# EV Data: Electric Nation - CrowdCharge 

The Electric Nation EV data comes in one big file. This notebook assumes that the data in the original file (_CrowdChargeMeterValues.csv_) has been separated into two different files according to the charger type (3.6 or 7 kW) using the Jupyter notebook **_EV_crowdCharge_separate_data_by_charger.ipynb_**.These files should be in the folder `raw_data`. The timeseries data is sorted by individual chargers, i.e. the timeseries data for charger 1 over the whole duration of the EN project is followed by the timeseries data for charger 2 etc. 

The CrowdCharge data provides the charging current, which is resampled and converted to power, assuming a voltage of 230V. For generating the charging profiles, the data for the specified charger type is filtered for the provided time period and then the function `resample_timeseries()` resamples the current timeseries as specified with the parameter `time_resolution` and converts the current to power. The function is based on `pd.DataFrame.resample()`and in this notebook, `mean()` is used to aggregate the data over the resampling interval.

<hr>

- Time resolution for CrowdCharge data: Initially (prior to a controller software update) a value was sent for every minute when a car was connected to the charger. Following the software update values were sent every minute when the Status field = 2 (i.e. car connected and charging) and every half hour when Status = 1 (car connected, not charging).

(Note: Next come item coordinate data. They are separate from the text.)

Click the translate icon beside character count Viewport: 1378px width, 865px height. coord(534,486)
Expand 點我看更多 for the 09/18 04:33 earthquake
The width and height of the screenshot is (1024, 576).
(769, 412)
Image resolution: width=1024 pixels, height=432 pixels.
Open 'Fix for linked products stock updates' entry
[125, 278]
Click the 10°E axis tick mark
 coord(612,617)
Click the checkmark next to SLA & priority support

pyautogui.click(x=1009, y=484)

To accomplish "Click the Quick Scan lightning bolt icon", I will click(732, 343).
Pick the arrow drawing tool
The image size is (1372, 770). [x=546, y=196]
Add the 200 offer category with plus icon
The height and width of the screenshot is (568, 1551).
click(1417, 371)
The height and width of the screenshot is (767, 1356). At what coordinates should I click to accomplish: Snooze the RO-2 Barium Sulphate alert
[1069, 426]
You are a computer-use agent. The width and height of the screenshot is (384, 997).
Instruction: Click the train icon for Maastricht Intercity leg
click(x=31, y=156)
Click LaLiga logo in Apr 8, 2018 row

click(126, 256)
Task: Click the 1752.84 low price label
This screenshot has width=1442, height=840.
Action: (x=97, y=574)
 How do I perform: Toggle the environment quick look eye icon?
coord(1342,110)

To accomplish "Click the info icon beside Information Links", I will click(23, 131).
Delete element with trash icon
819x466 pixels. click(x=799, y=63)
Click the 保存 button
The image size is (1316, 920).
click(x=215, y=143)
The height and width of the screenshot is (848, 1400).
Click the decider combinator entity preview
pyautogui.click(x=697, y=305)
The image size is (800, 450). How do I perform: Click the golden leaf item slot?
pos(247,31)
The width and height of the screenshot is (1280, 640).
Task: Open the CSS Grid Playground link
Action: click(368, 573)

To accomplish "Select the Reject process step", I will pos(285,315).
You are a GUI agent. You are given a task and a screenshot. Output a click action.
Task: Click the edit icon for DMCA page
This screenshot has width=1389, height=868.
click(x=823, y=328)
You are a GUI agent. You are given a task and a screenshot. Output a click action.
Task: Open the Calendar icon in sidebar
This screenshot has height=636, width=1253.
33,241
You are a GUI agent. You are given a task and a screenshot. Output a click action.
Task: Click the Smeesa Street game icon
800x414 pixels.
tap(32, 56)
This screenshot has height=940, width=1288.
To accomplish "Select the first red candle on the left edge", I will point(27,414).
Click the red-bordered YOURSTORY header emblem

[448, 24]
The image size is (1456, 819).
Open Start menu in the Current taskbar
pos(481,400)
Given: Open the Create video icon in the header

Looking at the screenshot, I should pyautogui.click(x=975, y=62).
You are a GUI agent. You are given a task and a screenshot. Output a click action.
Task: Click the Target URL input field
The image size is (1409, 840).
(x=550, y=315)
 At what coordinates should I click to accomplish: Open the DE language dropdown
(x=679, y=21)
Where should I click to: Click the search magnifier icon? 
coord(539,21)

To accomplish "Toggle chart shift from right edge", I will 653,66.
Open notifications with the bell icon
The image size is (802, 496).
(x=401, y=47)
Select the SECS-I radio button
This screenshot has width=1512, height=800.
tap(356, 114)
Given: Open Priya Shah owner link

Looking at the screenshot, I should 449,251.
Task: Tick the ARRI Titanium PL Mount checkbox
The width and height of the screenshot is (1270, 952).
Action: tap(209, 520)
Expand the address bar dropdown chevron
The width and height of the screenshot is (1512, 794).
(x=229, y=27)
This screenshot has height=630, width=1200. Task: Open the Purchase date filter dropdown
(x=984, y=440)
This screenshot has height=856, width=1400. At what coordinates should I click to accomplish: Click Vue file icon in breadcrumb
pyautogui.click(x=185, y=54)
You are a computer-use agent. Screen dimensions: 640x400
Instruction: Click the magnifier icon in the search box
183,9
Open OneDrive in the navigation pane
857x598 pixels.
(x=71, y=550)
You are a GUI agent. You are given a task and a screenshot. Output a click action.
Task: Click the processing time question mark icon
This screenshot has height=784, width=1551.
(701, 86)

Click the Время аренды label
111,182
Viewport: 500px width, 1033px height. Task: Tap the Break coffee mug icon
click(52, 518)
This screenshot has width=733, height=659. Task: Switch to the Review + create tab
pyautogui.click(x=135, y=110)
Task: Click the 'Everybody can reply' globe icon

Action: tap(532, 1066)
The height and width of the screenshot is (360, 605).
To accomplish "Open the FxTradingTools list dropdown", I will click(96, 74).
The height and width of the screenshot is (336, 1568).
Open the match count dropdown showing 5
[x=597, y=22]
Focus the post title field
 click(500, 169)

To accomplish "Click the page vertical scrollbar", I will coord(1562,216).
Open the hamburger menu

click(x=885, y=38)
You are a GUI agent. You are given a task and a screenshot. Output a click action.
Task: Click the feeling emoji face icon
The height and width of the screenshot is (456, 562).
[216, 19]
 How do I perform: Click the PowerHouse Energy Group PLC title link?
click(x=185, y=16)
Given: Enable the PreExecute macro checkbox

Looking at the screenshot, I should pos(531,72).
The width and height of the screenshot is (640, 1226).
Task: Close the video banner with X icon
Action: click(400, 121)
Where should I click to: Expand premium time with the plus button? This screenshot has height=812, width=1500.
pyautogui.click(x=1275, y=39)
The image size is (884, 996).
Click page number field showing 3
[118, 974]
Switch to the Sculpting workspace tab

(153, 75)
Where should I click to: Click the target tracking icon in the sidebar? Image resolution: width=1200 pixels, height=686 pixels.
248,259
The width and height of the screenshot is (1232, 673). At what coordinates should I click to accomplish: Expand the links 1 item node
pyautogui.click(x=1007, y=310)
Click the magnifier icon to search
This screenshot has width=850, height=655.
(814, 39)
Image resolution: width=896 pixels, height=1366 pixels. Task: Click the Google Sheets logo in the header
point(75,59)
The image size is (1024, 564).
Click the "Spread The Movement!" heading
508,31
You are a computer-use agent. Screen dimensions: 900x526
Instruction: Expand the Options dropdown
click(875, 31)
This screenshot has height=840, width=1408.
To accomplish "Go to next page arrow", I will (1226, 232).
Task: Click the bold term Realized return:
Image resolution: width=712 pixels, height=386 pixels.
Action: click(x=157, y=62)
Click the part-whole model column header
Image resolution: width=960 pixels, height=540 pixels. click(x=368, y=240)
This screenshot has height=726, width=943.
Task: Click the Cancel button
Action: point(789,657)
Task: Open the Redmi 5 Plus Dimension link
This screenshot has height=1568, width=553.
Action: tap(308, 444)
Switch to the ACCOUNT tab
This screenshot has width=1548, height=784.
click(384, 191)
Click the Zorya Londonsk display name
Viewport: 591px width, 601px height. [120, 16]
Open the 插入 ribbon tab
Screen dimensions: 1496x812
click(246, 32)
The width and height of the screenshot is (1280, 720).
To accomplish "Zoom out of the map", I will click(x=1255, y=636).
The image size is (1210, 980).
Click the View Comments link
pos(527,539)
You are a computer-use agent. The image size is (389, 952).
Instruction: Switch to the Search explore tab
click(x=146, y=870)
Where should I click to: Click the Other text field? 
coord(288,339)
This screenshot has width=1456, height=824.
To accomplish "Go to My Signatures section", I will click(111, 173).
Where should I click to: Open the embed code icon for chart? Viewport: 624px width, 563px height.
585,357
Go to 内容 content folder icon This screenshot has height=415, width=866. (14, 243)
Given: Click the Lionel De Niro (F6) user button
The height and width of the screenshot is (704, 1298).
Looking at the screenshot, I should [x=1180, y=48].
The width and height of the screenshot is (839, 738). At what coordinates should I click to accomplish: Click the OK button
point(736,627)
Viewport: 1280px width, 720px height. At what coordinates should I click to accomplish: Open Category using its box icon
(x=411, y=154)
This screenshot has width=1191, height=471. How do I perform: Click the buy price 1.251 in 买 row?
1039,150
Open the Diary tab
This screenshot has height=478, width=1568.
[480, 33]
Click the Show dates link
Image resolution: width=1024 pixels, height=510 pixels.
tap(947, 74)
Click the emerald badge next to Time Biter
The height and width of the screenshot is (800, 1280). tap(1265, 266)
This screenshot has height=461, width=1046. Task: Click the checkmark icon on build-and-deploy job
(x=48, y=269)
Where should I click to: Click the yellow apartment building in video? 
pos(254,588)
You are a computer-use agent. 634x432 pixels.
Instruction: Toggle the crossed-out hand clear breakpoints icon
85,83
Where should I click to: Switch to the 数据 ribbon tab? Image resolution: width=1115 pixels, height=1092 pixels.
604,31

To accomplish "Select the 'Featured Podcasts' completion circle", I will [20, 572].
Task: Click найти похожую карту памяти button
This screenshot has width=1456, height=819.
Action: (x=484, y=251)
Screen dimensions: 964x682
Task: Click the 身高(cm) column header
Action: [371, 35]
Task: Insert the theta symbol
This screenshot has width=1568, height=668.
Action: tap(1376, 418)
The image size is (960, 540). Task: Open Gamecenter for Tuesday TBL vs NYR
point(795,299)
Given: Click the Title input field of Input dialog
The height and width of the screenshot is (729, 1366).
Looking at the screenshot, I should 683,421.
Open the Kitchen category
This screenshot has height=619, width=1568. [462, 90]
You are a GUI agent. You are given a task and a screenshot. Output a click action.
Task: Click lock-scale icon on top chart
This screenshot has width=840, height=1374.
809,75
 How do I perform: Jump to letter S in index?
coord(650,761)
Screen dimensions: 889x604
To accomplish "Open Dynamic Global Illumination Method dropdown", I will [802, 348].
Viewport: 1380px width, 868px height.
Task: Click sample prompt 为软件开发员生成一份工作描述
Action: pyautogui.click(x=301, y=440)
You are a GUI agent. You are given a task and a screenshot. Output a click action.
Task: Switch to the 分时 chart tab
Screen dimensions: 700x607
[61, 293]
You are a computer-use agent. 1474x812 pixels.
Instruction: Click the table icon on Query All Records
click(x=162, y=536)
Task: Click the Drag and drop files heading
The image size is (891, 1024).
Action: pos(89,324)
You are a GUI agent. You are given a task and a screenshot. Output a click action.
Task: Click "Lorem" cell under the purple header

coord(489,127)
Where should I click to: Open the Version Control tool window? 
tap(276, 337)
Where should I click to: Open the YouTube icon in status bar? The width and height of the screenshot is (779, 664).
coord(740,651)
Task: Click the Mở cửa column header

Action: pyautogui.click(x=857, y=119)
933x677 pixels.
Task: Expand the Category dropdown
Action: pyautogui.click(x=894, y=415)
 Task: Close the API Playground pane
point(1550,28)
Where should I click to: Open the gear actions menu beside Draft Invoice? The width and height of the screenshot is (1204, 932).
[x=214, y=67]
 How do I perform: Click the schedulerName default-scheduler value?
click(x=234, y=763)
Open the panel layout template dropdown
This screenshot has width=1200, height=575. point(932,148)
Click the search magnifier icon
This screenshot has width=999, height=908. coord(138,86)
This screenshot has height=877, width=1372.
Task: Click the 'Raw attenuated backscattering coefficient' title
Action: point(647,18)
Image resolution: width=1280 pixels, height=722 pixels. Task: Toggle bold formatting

- Time period the data covers:
CrowdCharge: start - 04/03/2017, end - 16/12/2018


- number of participant IDs > nr of charger IDs


In [None]:
from csv import reader
from pathlib import Path
import pandas as pd
from datetime import datetime, time
import logging

# Set up logging
logger = logging.getLogger(__name__)
logging.basicConfig(level=logging.INFO)

## Parameters

Specify the time period for the charging profiles, the time resolution and the charger type (3.6 or 7kW).

In [None]:
# set parameters
charger_type = 7 # 3.6 or 7 kW, depending on the charger
time_resolution = "30min"
start_date = "2018-03-04"
end_date = "2018-03-30"
save_file = False

dates = pd.date_range(start=start_date,end=end_date).to_pydatetime()
dates = [x.date() for x in dates]

## Function

In [None]:
def resample_timeseries(df, date, charger_id, voltage=230):
    """ resamples the current for one charger and day and converts it to power.
    
    The current is averaged over the specified time resolution before converted to power.
    
    Parameters
    ----------
    df_event: pd.DataFrame
        The dataframe containing the timeseries of the pv output of one system and day
    system_id: int
        System ID of the PV system.
    date: datetime.time 
        Date of the timeseries.
     voltage: int, optional
        Voltage of the network, used to convert current into power.
        
    Returns
    -------
    timeseries: pd.DataFrame
        Dataframe containing the resampled power in kW.
    """
    timeseries = pd.DataFrame(df[["Timestamp", "MaxAmpsUsed"]].set_index("Timestamp").resample(time_resolution).mean())
    timeseries = timeseries.assign(timestamps = timeseries.index.time)
    timeseries = timeseries.set_index("timestamps")
    # convert current into power in kW
    timeseries["MaxAmpsUsed"] = timeseries["MaxAmpsUsed"]*voltage/1000.0
    timeseries = timeseries.rename(columns={"MaxAmpsUsed": f"{charger_id}_{date}"})
    timeseries.fillna(0, inplace=True)
    return timeseries



## Load data

Load data for the defined charger type from `.csv`.

In [None]:
filename = f"EV_crowdCharge_data_{charger_type}kW.csv"
path_to_file = Path.cwd() / "raw_data"/filename
data = pd.read_csv(path_to_file, low_memory=False)
# convert timestamp to datetime object
data['Timestamp'] = data['Timestamp'].apply(lambda x: datetime.strptime(x, '%Y-%m-%d %H:%M:%S.%f') ) 
# add extra column with date only
data['Date'] = data['Timestamp'].apply(lambda x: x.date()) 
data['Time'] = data['Timestamp'].apply(lambda x: x.time()) 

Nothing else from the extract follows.